The Alpha A77’s Raw files are compatible with Adobe Camera Raw 6.5 (and Lightroom 3.5), with an update downloadable from Adobe’s website. The Alpha A77 is also bundled with Image Data Converter (Ver 4.0), allowing you to process Raw files directly if you don’t have an alternative image-editing program. JPEG files have obviously have had some processing applied to them – colours are more saturated, with a mild level of sharpening.
A77: Movie Mode
The AVCHD movie footage shot on the Alpha A77 requires you to process the majority of its footage via the supplied PMB software before the footage can be viewed/edited. Depending on your machine and the length of your footage, this can take a while.

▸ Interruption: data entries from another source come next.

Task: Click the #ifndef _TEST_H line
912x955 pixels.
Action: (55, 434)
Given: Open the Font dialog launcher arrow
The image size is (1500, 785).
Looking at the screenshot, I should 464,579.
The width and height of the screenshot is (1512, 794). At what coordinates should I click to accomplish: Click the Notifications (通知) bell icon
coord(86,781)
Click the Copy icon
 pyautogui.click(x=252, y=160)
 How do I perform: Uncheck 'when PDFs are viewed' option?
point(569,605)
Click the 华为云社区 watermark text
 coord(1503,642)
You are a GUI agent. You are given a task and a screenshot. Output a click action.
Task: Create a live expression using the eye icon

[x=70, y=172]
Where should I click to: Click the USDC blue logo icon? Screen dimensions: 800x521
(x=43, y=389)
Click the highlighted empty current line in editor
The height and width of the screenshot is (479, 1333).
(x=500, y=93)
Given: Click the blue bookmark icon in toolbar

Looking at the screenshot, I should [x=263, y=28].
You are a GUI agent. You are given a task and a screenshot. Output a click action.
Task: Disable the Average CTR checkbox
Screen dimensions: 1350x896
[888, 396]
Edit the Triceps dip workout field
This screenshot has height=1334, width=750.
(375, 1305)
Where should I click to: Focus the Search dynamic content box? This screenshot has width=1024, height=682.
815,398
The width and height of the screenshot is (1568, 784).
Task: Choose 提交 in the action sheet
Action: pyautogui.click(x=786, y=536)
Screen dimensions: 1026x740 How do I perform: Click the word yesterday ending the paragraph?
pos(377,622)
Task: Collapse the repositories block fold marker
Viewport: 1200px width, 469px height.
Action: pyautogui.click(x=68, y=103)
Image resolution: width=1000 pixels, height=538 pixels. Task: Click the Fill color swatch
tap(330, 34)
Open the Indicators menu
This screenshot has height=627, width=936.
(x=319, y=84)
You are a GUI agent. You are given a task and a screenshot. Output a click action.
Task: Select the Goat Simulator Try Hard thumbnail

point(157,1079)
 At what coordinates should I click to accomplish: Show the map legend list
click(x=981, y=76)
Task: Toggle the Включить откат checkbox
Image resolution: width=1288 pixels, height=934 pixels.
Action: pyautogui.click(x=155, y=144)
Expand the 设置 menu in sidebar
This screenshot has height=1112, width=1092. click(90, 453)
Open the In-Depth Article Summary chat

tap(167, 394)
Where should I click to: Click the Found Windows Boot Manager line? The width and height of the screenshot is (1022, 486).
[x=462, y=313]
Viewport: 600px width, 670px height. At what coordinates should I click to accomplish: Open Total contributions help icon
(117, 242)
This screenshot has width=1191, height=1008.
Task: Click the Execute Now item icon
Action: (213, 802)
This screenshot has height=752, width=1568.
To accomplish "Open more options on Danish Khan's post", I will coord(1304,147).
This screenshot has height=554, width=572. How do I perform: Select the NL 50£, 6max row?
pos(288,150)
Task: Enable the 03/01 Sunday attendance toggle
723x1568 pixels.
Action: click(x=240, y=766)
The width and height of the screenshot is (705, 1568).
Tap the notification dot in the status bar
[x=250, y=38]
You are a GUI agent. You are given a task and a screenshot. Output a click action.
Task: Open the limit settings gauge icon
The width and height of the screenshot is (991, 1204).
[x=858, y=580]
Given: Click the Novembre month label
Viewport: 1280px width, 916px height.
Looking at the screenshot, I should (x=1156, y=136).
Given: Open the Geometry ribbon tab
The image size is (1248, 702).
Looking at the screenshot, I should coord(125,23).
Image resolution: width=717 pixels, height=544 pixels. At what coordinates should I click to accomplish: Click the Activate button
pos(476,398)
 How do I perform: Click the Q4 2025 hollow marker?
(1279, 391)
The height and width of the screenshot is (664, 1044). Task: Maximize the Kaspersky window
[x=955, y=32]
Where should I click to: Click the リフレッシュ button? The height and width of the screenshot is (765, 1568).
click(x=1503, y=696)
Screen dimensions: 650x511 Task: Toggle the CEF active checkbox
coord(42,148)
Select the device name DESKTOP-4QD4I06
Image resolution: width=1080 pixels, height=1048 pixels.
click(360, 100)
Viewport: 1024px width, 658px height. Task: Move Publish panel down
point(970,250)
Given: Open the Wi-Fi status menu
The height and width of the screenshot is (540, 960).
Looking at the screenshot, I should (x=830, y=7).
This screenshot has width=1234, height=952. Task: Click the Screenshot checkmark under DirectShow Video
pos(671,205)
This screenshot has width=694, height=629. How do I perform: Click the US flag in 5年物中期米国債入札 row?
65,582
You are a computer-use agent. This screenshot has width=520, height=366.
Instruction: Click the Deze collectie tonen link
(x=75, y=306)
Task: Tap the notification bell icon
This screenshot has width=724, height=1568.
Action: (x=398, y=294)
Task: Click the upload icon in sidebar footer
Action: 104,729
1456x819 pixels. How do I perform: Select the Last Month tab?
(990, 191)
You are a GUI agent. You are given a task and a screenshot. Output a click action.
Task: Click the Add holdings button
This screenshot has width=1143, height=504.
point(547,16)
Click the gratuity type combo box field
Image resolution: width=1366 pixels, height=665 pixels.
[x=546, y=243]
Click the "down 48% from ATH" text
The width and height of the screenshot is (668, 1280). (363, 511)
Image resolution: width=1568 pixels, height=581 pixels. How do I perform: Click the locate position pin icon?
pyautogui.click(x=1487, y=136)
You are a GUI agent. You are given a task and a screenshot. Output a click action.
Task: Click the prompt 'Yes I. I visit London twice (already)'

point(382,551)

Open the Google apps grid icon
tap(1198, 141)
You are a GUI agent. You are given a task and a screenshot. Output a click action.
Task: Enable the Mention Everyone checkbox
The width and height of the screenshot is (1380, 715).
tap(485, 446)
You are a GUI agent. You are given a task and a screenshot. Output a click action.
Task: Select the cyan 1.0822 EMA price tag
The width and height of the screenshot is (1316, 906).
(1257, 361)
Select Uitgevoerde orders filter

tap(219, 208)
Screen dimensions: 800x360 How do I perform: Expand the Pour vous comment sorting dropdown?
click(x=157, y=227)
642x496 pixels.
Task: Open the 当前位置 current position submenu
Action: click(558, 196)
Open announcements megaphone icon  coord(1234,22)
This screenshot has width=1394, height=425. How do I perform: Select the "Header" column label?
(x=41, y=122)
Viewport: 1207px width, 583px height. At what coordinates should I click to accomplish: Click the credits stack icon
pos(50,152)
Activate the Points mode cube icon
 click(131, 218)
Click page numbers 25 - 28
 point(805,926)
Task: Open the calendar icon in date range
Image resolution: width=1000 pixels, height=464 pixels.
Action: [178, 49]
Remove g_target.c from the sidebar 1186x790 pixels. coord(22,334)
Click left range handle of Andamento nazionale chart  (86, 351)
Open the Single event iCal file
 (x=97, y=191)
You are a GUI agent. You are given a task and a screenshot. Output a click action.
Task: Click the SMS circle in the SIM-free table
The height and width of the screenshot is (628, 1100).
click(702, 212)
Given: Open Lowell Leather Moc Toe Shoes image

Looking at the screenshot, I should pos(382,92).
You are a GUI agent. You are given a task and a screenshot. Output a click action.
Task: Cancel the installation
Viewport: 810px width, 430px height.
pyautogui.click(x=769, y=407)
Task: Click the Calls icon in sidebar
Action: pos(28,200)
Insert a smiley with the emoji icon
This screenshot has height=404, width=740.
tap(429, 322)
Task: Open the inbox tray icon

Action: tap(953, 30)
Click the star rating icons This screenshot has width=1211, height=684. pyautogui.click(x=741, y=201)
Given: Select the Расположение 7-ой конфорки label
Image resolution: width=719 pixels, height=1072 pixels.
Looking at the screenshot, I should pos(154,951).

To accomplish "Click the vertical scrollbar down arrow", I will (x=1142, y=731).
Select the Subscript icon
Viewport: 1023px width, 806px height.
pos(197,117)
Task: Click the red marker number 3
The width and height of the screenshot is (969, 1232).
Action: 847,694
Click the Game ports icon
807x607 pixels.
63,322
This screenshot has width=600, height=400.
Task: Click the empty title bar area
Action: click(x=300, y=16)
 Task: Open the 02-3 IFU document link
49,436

Video footage is great though – with a rate of around 28Mbits/sec at 50p and 24Mbits/sec at 24p. The sound quality is pretty g
ood for an onboard stereo mic, but an external microphone attached via the 3.5mm jack is recommended for those wanting a crisper sound.
Value & Verdict
Sony Alpha A77 review – Value
At £1149 body only, the A77 is by no means a cheap piece of kit, but compared to its closest rivals, it works out at a similar price. When you look at what you get for your cash though, you’re not missing out – the A77 offers a wealth of features and, in most cases, either matches or betters both the excellent Canon EOS 7D and the ageing Nikon D300s. In that respect, the Alpha 77 is great value for money.
Sony Alpha A77 review – Verdict
The Alpha A77 is a fantastic piece of kit that’s dripping with a host of features to keep the serious photographer happy.
The OLED EVF is the best example we’ve ever seen, allowing you to just get on and shoot and not be irritated by it. There’ll be times when you’ll miss an optical viewfinder, but this is only rarely and we’d urge you to try it out before making any negative assumptions. After extensive use with the A77’s OLED EVF it’ll become second nature, and only then going back to an optical viewfinder pronounces the difference.
The image quality delivered by the A77’s 24.3MP APS-C type CMOS sensor is excellent. It probably can’t quite match the Nikon D7000 or Canon EOS 7D at the higher end of the ISO spectrum, but it’s fairly close, and excels when it comes to detail and tonal range over its rivals.
Sony’s uncompromising approach to the Alpha A77 has produced a camera that not only matches some excellent competition, but beats them in a number of areas too.